Dec 09, 2009—As part of a French national project to put Near Field Communication (NFC) technology into the hands of consumers, the Centre Pompidou, an art museum in Paris, is planning to pilot a mobile phone system known as Smart Muse, in order to attract young visitors to its planned Teen Gallery. The gallery is scheduled to open in October 2010, and until then, the museum's management will determine how it can use the RFID-enabled mobile phones to best reach young people through the mediums they are used to—social networking, such as Facebook and MySpace.
The Smart Muse system consists of NFC software known as Wave-Me, NFC RFID hardware that will be added to cell phones, and NFC RFID tags from Inside Contactless. Connecthings is providing content-management software and consulting services for this project, while the mobile phones will be supplied by Sagem Wireless.

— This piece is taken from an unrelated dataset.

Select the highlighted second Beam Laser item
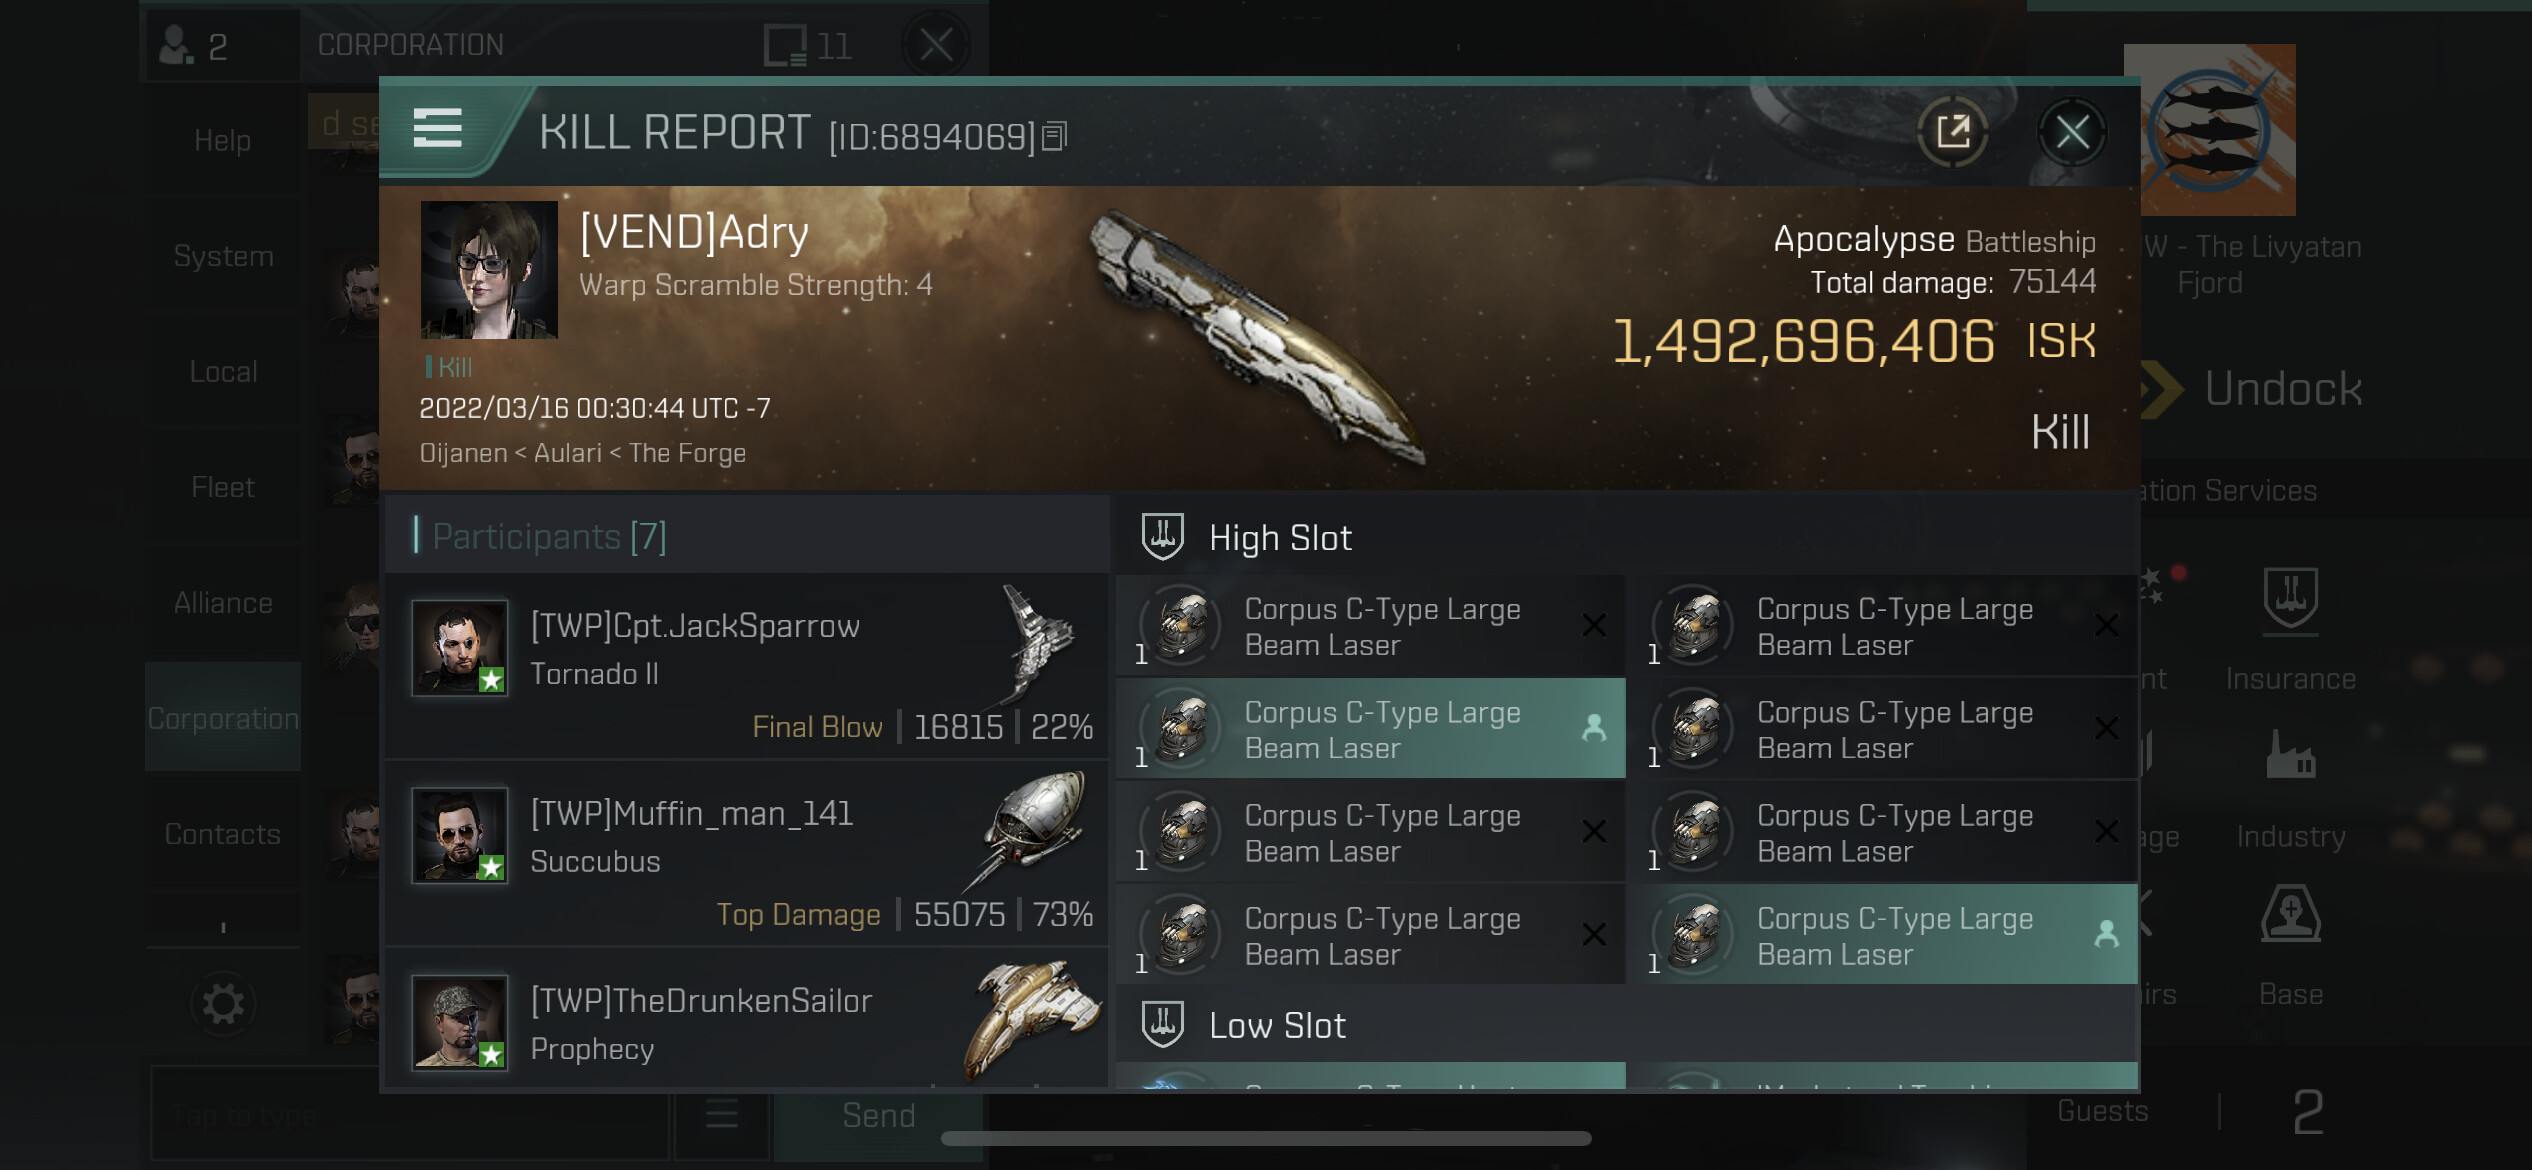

The system will be installed to coincide with the new Teen Gallery's opening in fall 2010, says Mauricio Estrada-Muñoz, the project manager of Centre Pompidou's youth program department. By utilizing Smart Muse, visitors can wave NFC-enabled mobile phones near posters and exhibits equipped with NFC tags, in order to gain information and share their views with the museum—and, if all goes as planned, with friends and contacts via the Internet.

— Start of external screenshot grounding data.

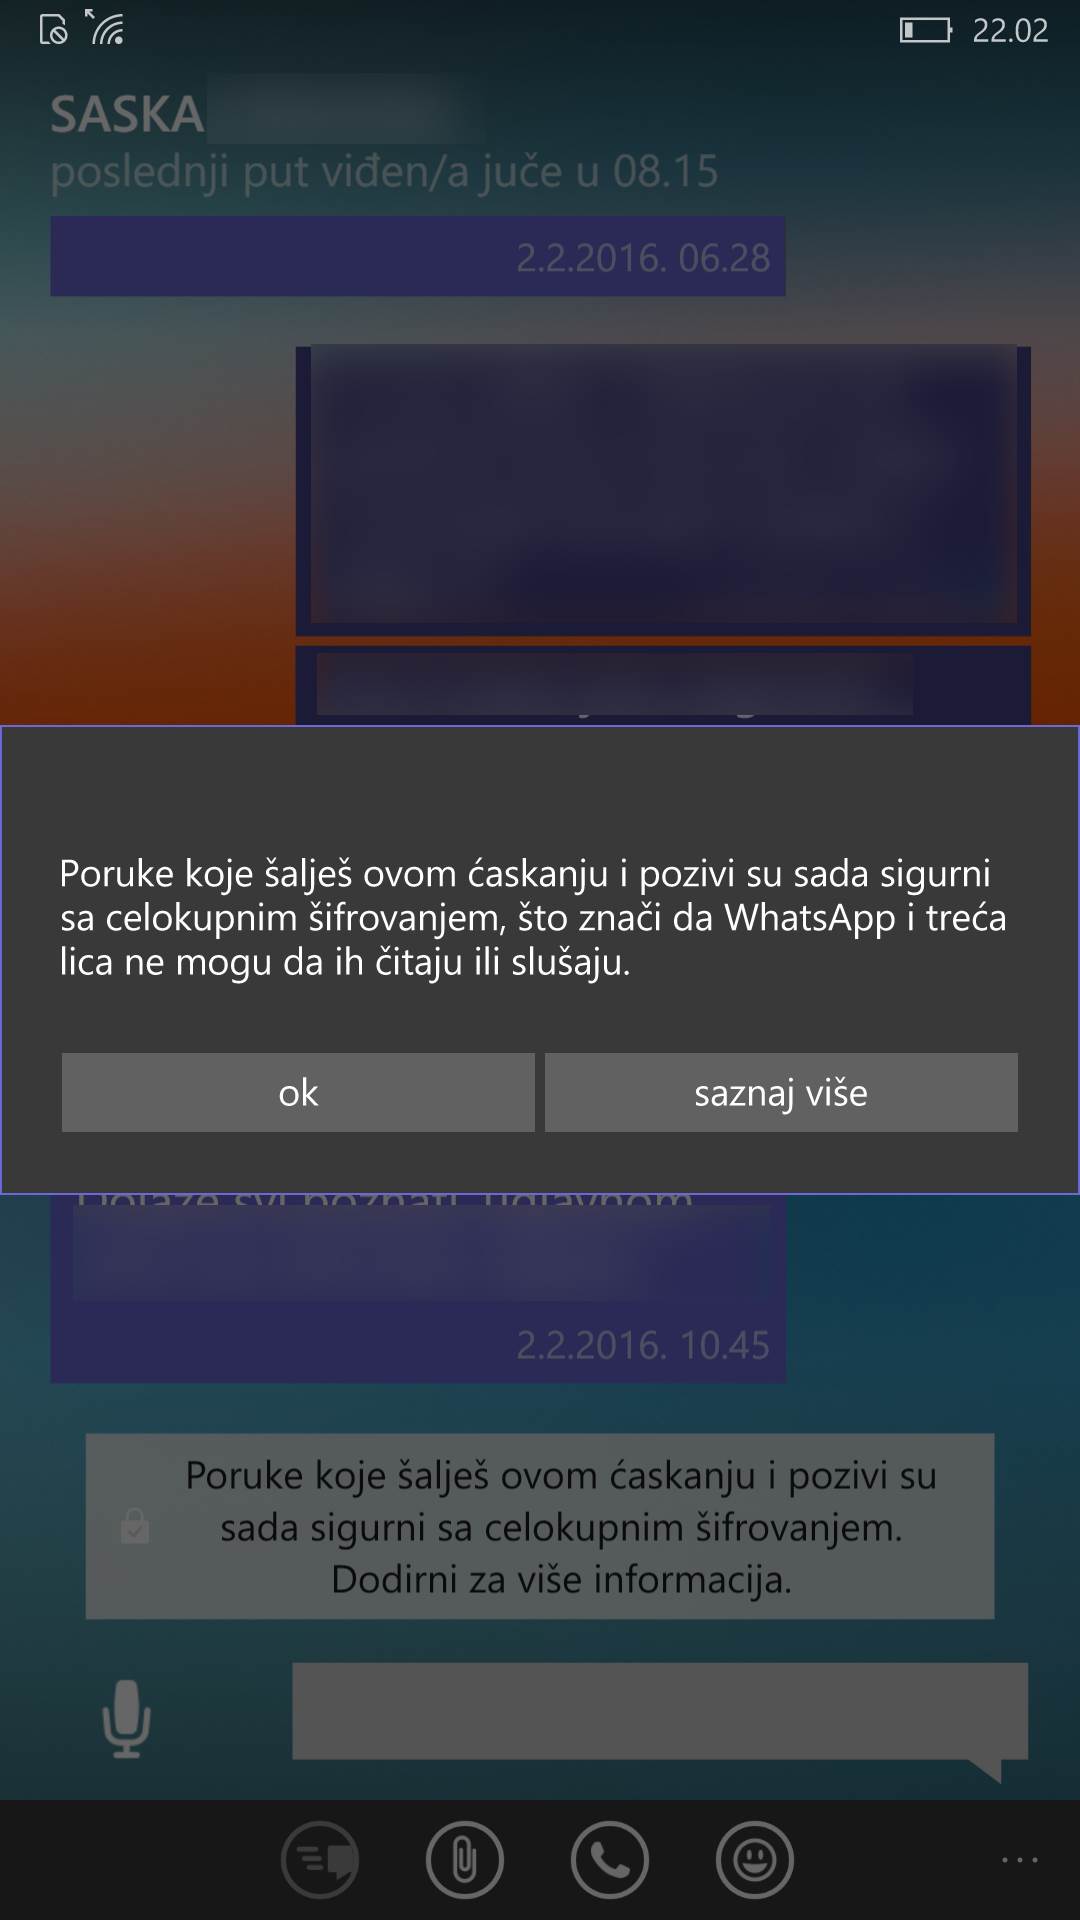This screenshot has height=1920, width=1080.
Task: Select message dated 2.2.2016. 10.45
Action: [418, 1290]
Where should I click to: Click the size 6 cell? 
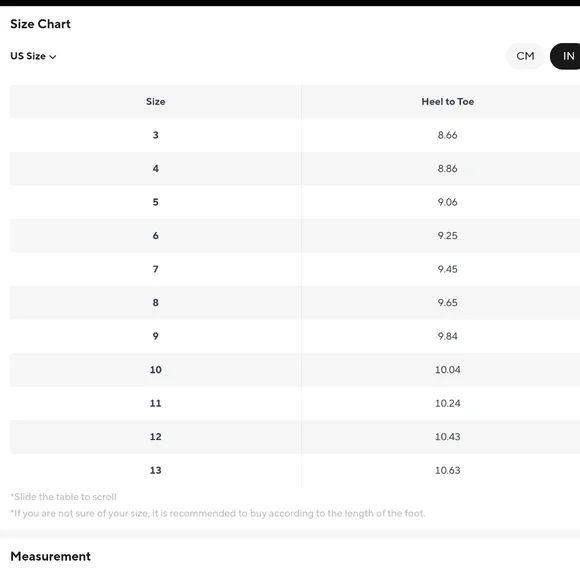point(156,236)
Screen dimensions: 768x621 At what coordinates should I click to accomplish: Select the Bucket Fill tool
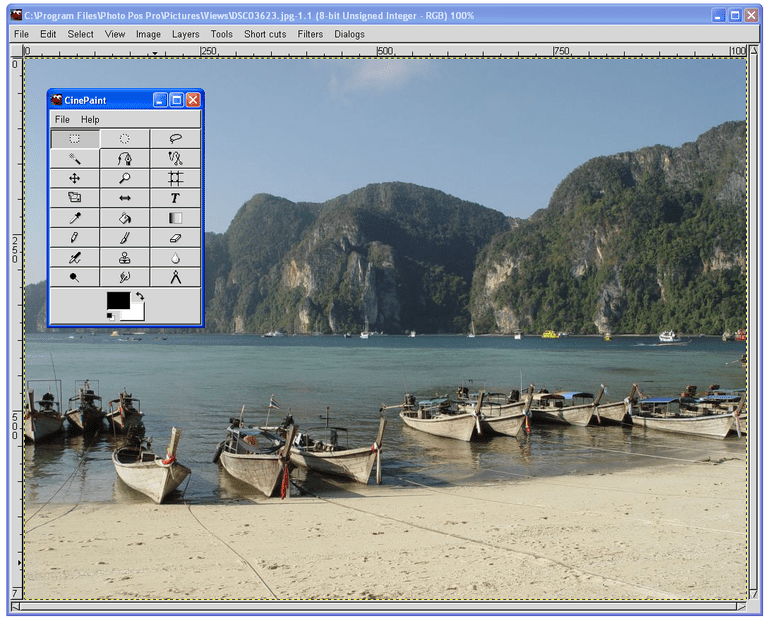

The NFC portion of the Teen Gallery project will be funded, in part, with a grant from France's Ministry of Economy, Industry and Employment, as part of the latter's objective to deploy new services that use NFC technology encompassing dozens of pilots utilizing contactless technology—most within the city of Nice, where Christian Estrosi, the department's minister in charge of industry, also serves as mayor.

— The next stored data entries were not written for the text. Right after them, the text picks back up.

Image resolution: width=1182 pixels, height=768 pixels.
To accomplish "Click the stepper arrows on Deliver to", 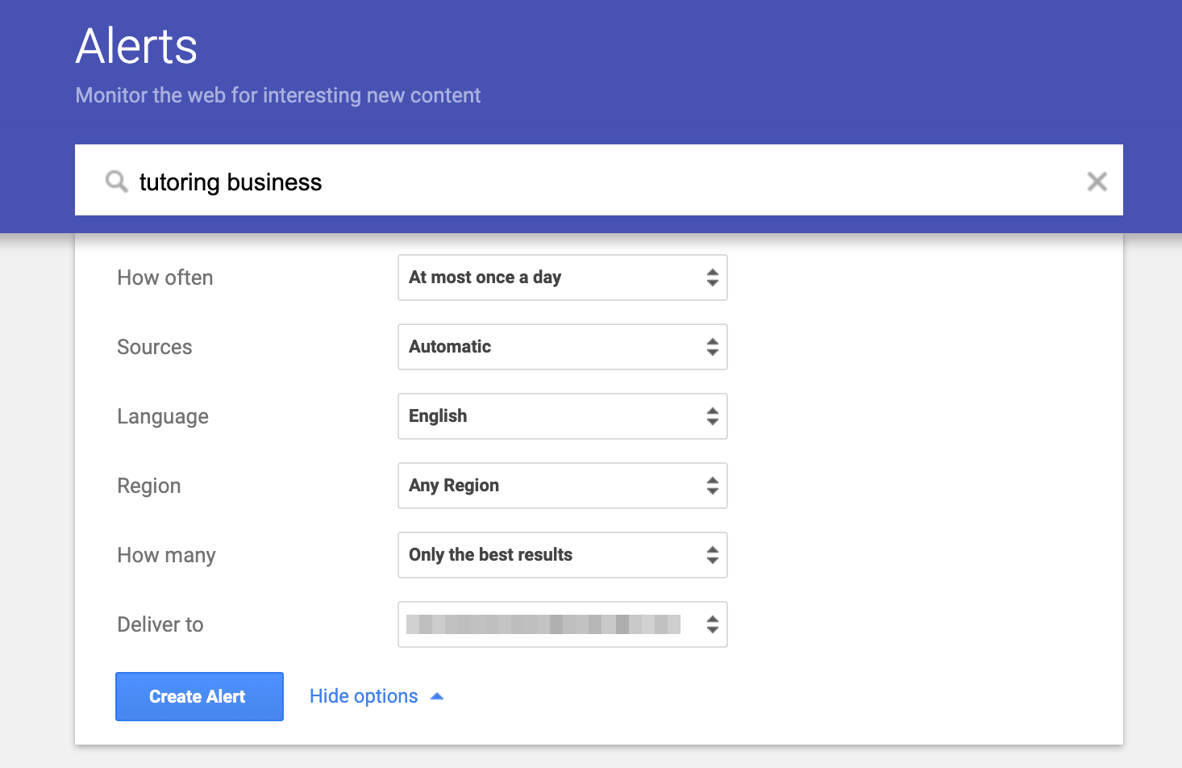I will (x=713, y=624).
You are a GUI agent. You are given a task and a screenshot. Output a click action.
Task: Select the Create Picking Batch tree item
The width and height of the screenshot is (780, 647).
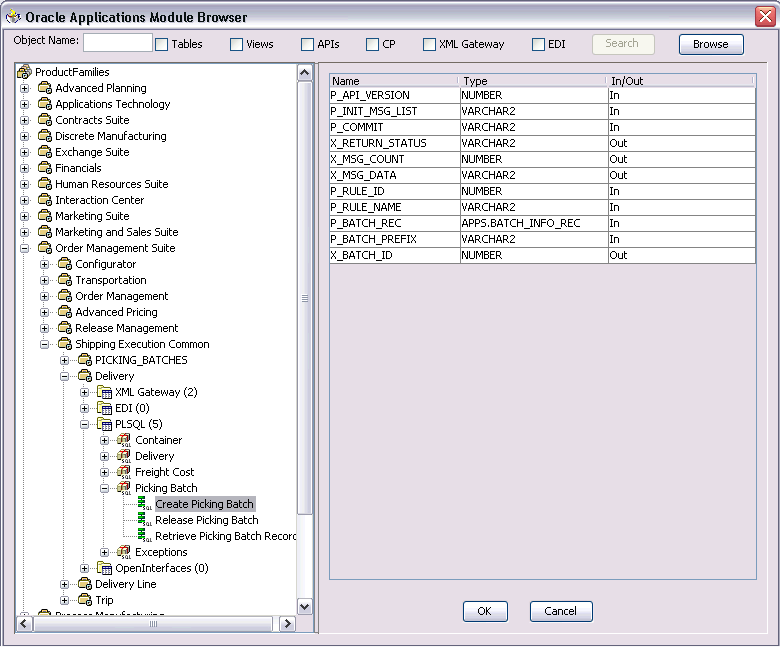pos(204,504)
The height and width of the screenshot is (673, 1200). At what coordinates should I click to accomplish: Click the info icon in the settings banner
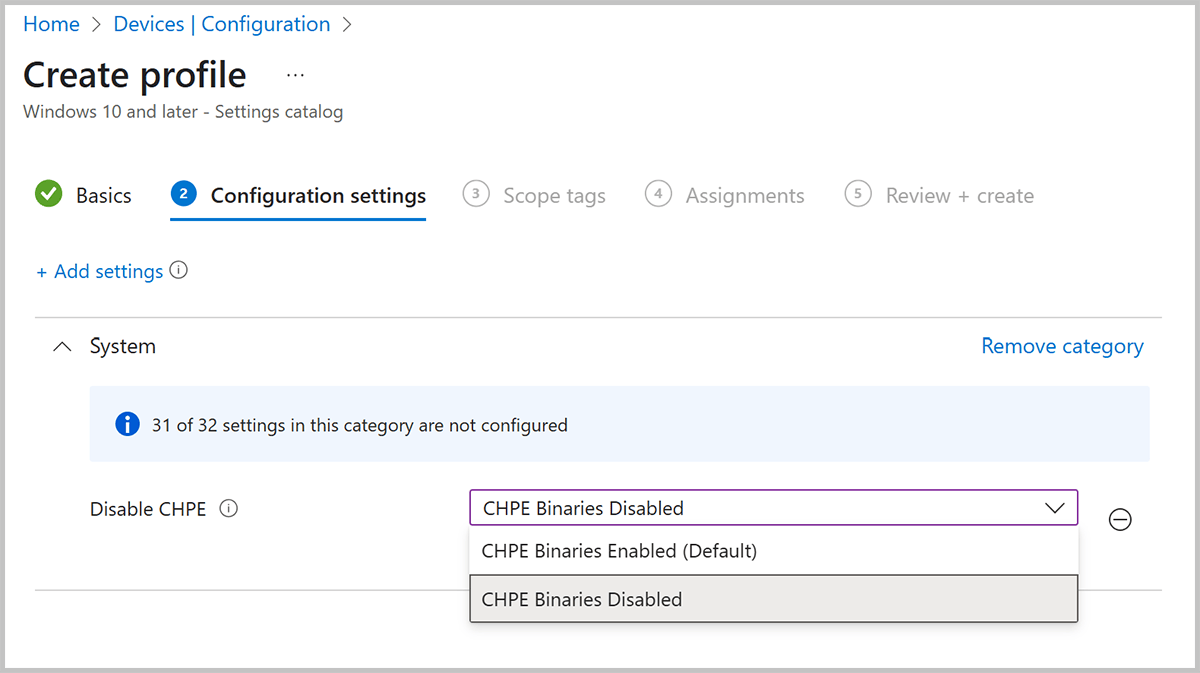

"We will be the first institution with a gallery specific for teenagers," Estrada-Muñoz says. With that in mind, the museum intends to draw young visitors between ages 12 and 18, who are typically the least represented age group at art museums. To introduce and engage teenagers in the arts, he says, the museum plans to offer exhibits and programs specific to that age group, incorporating technology tools with which teens would be familiar. That is where NFC technology plays a role, he notes, because it allows teens to use one of their most familiar tools—a mobile phone—to choose what they would like to learn more about, as well as watch videos, listen to interviews, or obtain details regarding particular artists and schedules for programs with artists at the museum.
Each Sagem phone the museum will provide will be equipped with an NFC RFID module and antenna provided by Inside Contactless. Passive 13.56 MHz RFID tags compliant with NFC standards will be attached to posters and exhibits in the Teen Gallery. When a user moves his or her phone close to a tag, the handset will read that tag's unique ID number. Using Wave-Me software residing on the phone, as well as on the server (hosted by Connecthings), the phone will access the server to download content related to that poster or exhibit, and display it on the handset's screen.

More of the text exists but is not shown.